From Hector Guimard's sinuous, emerald Metro entrances to the pure, white pinnacles of the Grand Rex cinema, the iconic and influential decorative styles that flowered in Paris in the first three decades of the 20th century are never far from one’s eye line in the City of Lights. This design legacy is deeply impressed upon Hotel Lutetia – an original chequered black and white marble floor asserts this from the moment you step into the reception, then you pass through to the cocktail lounge where live Jazz plays four evenings a week (the venue has serious musical pedigree – Eddy Mitchell even dedicated a song to it) and the dramatic red and black décor evokes the 30s' stylized take on Orientalism, or the Brasserie Lutetia where vintage posters for Monte Carlo and Deauville hang on the mirrored walls. Sonia Rykiel stayed true to the hotel’s artistic heritage when she was commissioned to revamp its gourmet restaurant, ‘Le Paris’. Inspired by the dining rooms of 30s ocean liners, grid-like leading on the mirrors and the chairs’ geometric styling carries the glamour of this era across the rich cinnamon and gilt interior.
It’s no surprise, meanwhile, that the exterior is the work of two sculptors, Leon Binet and Paul Belmondo: carved vine leaves and grapes cascade across the undulating façade, which stands boldly at the crossroads of Boulevard Raspail and Rue de Babylone in the heart of Saint-Germain-des-Prés. This Left Bank district is quintessential Paris for me. Its elegant boulevards cradle scores of bijou art galleries and bookshops, quiet church squares and the all-important Pierre Hermé macaroonerie, while the silvery Seine puts some distance between this enclave and the heaving, souvenir-hawked stretches around the Louvre and Notre Dame. Facing the hotel across a leafy square is prestigious department store Le Bon Marché, which was the impetus, in fact, for the Lutetia being built – it was decided that all those affluent shoppers travelling up from the provinces to be fitted for the season’s wardrobe needed somewhere fittingly opulent in which to stay nearby. Work started in 1907 overseen by two great Parisian architects of the day, Louis-Hippolyte Boileau – who went on to create the Pomone Pavilion for Bon Marché at the 1925 Exposition Internationale des Arts Décoratifs et Industriels Modernes, regarded as the birthplace of the Art Deco movement – and Henri Tauzin.

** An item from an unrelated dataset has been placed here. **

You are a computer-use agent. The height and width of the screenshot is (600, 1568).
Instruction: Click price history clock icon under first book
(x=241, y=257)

Nevertheless, Hotel Lutetia is no mausoleum to Art Deco design and efforts have been made to continue its reputation as a hub for creatives by commissioning contemporary artists to create one-off pieces or entire suites, such as sculptor Philippe Hiquily’s homage to the shoe in Suite 704. In the vast Arman Suite, metal furniture in the forms of cellos and violins is a surreal tribute to the installations of deconstructed musical instruments for which Arman was best known, and calligraphic prints by the artist are on display.
The integration of contemporary work is not always a success, the most discordant examples I encountered being an alarming razorblade theme running through one room and a similarly unsettling giant knife sculpture on the third floor landing.

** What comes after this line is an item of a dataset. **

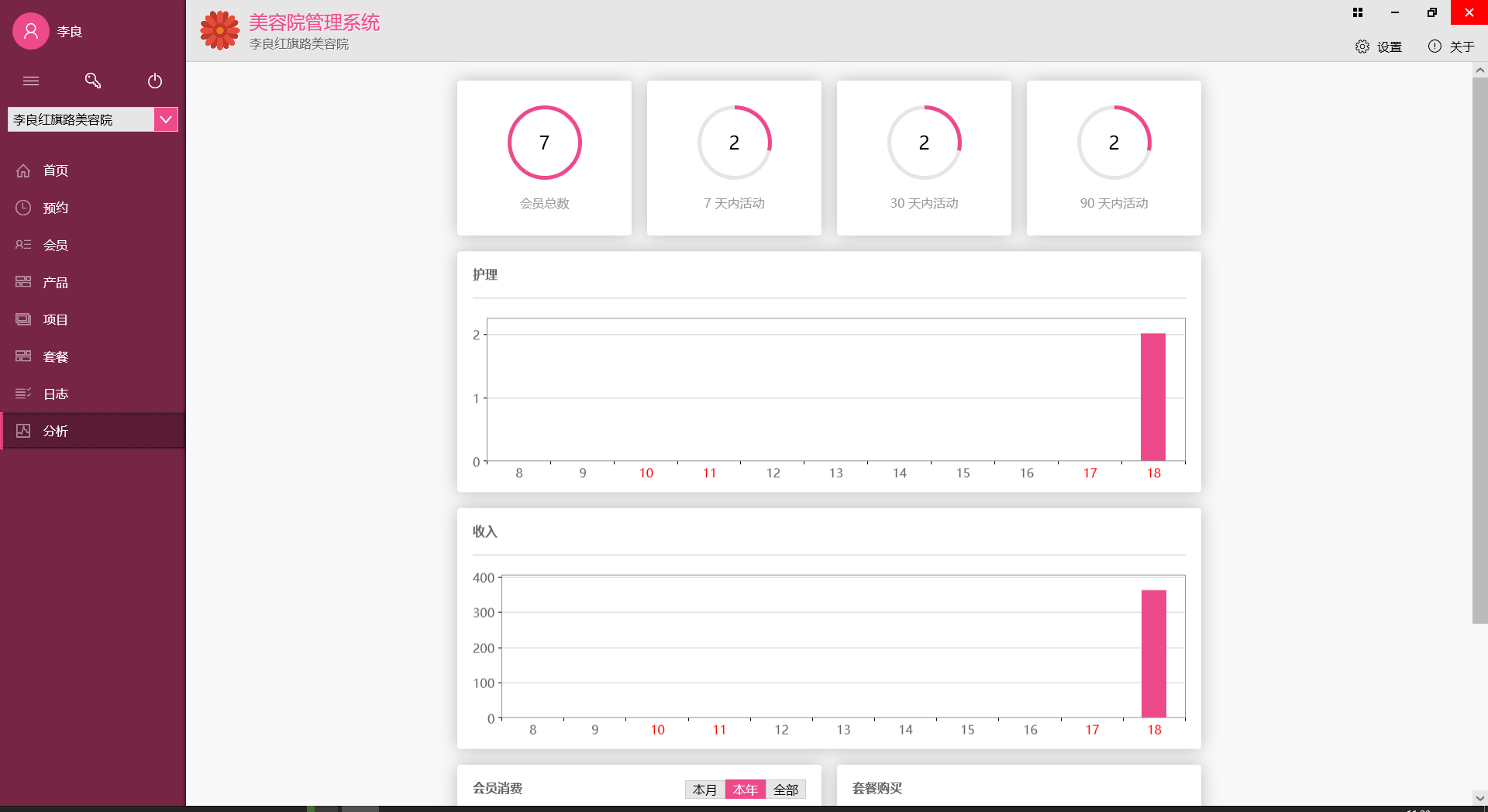The image size is (1488, 812).
Task: Click the user avatar icon
Action: coord(31,31)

Most inspired, however, are the four Rotunde suites created to mark the hotel’s centenary last year. In collaboration with the Maison Européenne de la Photographie a quartet of contemporary photographers who exemplified the key trends and techniques of our times were selected and a suite was assigned to each one to decorate in the spirit of the Continent from which they come. In ‘Europe’ Italian photographer Mimmo Jodice incorporates brooding shots of Vesuvius within muted slate-coloured walls, while Brazilian ‘illusionist’ master Vik Muniz captures the flamboyant South American spirit with bejeweled images of Brigitte Bardot and Marilyn alongside rich chocolate velvet furnishings.
This set of rooms is the apologia of how vintage can meet the future harmoniously, when contemporary elements are incorporated subtly and reverently. Purists will be pleased that the hotel is not very different to when General Charles de Gaulle spent his wedding night here, or when Catherine Deneuve used the lounge as her “second office”, but the additional spark of contemporary art shows that this illustrious Left Bank hotel hasn’t lost its touch.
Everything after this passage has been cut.